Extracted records
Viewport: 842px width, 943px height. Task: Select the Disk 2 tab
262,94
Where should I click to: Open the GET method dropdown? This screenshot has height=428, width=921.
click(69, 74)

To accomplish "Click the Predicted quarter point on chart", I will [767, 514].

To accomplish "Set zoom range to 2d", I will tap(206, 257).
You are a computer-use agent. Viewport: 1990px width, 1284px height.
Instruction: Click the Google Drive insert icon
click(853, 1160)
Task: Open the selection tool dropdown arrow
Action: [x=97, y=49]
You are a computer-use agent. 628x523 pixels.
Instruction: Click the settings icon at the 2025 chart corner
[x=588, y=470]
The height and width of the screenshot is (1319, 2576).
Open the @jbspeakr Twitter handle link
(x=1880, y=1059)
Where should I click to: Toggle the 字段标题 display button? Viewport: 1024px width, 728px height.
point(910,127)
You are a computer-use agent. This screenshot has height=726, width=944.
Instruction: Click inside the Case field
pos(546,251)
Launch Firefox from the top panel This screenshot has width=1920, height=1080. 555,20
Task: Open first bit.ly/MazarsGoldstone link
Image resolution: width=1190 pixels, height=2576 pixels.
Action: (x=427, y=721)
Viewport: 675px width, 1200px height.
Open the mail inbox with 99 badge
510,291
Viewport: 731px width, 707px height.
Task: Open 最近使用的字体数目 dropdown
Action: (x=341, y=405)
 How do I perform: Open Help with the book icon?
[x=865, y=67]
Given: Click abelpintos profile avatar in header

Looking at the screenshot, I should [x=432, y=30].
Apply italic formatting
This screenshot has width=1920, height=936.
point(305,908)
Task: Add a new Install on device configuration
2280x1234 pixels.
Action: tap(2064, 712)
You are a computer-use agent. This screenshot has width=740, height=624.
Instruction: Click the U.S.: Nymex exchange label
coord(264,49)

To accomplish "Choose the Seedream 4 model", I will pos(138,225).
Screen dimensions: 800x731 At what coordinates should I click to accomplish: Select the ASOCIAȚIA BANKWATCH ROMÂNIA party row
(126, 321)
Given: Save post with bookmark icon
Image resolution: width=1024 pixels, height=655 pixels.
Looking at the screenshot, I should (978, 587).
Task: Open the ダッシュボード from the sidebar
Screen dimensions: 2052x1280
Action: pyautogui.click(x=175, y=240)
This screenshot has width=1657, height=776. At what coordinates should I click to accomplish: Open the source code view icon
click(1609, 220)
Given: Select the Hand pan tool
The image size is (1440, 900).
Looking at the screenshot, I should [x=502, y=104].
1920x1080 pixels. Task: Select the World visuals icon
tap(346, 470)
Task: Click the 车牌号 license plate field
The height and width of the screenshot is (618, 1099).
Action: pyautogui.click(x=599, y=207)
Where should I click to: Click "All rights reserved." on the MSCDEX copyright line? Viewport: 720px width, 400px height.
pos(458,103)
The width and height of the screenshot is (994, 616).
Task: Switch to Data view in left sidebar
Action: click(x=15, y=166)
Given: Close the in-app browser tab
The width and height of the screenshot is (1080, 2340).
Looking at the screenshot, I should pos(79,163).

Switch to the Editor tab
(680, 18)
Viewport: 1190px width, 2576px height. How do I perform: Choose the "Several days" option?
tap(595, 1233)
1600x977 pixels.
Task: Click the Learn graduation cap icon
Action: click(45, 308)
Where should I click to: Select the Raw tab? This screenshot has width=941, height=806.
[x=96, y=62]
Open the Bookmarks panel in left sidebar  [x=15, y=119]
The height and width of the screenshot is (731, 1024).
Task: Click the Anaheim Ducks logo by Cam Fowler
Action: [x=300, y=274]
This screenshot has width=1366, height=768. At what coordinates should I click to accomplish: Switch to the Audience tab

■ **WHAT IS REQUIRED**
Revise the records above by changing every "computer-use agent" to "desktop assistant". Give all the lines again with nothing else altered.

■ **SOLVED EXERCISE**
Viewport: 842px width, 943px height. Task: Select the Disk 2 tab
262,94
Where should I click to: Open the GET method dropdown? This screenshot has height=428, width=921.
click(69, 74)

To accomplish "Click the Predicted quarter point on chart", I will [767, 514].

To accomplish "Set zoom range to 2d", I will tap(206, 257).
You are a desktop assistant. Viewport: 1990px width, 1284px height.
Instruction: Click the Google Drive insert icon
click(853, 1160)
Task: Open the selection tool dropdown arrow
Action: [x=97, y=49]
You are a desktop assistant. 628x523 pixels.
Instruction: Click the settings icon at the 2025 chart corner
[x=588, y=470]
The height and width of the screenshot is (1319, 2576).
Open the @jbspeakr Twitter handle link
(x=1880, y=1059)
Where should I click to: Toggle the 字段标题 display button? Viewport: 1024px width, 728px height.
point(910,127)
You are a desktop assistant. This screenshot has height=726, width=944.
Instruction: Click inside the Case field
pos(546,251)
Launch Firefox from the top panel This screenshot has width=1920, height=1080. 555,20
Task: Open first bit.ly/MazarsGoldstone link
Image resolution: width=1190 pixels, height=2576 pixels.
Action: (x=427, y=721)
Viewport: 675px width, 1200px height.
Open the mail inbox with 99 badge
510,291
Viewport: 731px width, 707px height.
Task: Open 最近使用的字体数目 dropdown
Action: (x=341, y=405)
 How do I perform: Open Help with the book icon?
[x=865, y=67]
Given: Click abelpintos profile avatar in header

Looking at the screenshot, I should [x=432, y=30].
Apply italic formatting
This screenshot has width=1920, height=936.
point(305,908)
Task: Add a new Install on device configuration
2280x1234 pixels.
Action: tap(2064, 712)
You are a desktop assistant. This screenshot has width=740, height=624.
Instruction: Click the U.S.: Nymex exchange label
coord(264,49)

To accomplish "Choose the Seedream 4 model", I will pos(138,225).
Screen dimensions: 800x731 At what coordinates should I click to accomplish: Select the ASOCIAȚIA BANKWATCH ROMÂNIA party row
(126, 321)
Given: Save post with bookmark icon
Image resolution: width=1024 pixels, height=655 pixels.
Looking at the screenshot, I should (978, 587).
Task: Open the ダッシュボード from the sidebar
Screen dimensions: 2052x1280
Action: pyautogui.click(x=175, y=240)
This screenshot has width=1657, height=776. At what coordinates should I click to accomplish: Open the source code view icon
click(1609, 220)
Given: Select the Hand pan tool
The image size is (1440, 900).
Looking at the screenshot, I should [x=502, y=104].
1920x1080 pixels. Task: Select the World visuals icon
tap(346, 470)
Task: Click the 车牌号 license plate field
The height and width of the screenshot is (618, 1099).
Action: pyautogui.click(x=599, y=207)
Where should I click to: Click "All rights reserved." on the MSCDEX copyright line? Viewport: 720px width, 400px height.
pos(458,103)
The width and height of the screenshot is (994, 616).
Task: Switch to Data view in left sidebar
Action: click(x=15, y=166)
Given: Close the in-app browser tab
The width and height of the screenshot is (1080, 2340).
Looking at the screenshot, I should pos(79,163).

Switch to the Editor tab
(680, 18)
Viewport: 1190px width, 2576px height. How do I perform: Choose the "Several days" option?
tap(595, 1233)
1600x977 pixels.
Task: Click the Learn graduation cap icon
Action: click(45, 308)
Where should I click to: Select the Raw tab? This screenshot has width=941, height=806.
[x=96, y=62]
Open the Bookmarks panel in left sidebar  [x=15, y=119]
The height and width of the screenshot is (731, 1024).
Task: Click the Anaheim Ducks logo by Cam Fowler
Action: [x=300, y=274]
This screenshot has width=1366, height=768. At what coordinates should I click to accomplish: Switch to the Audience tab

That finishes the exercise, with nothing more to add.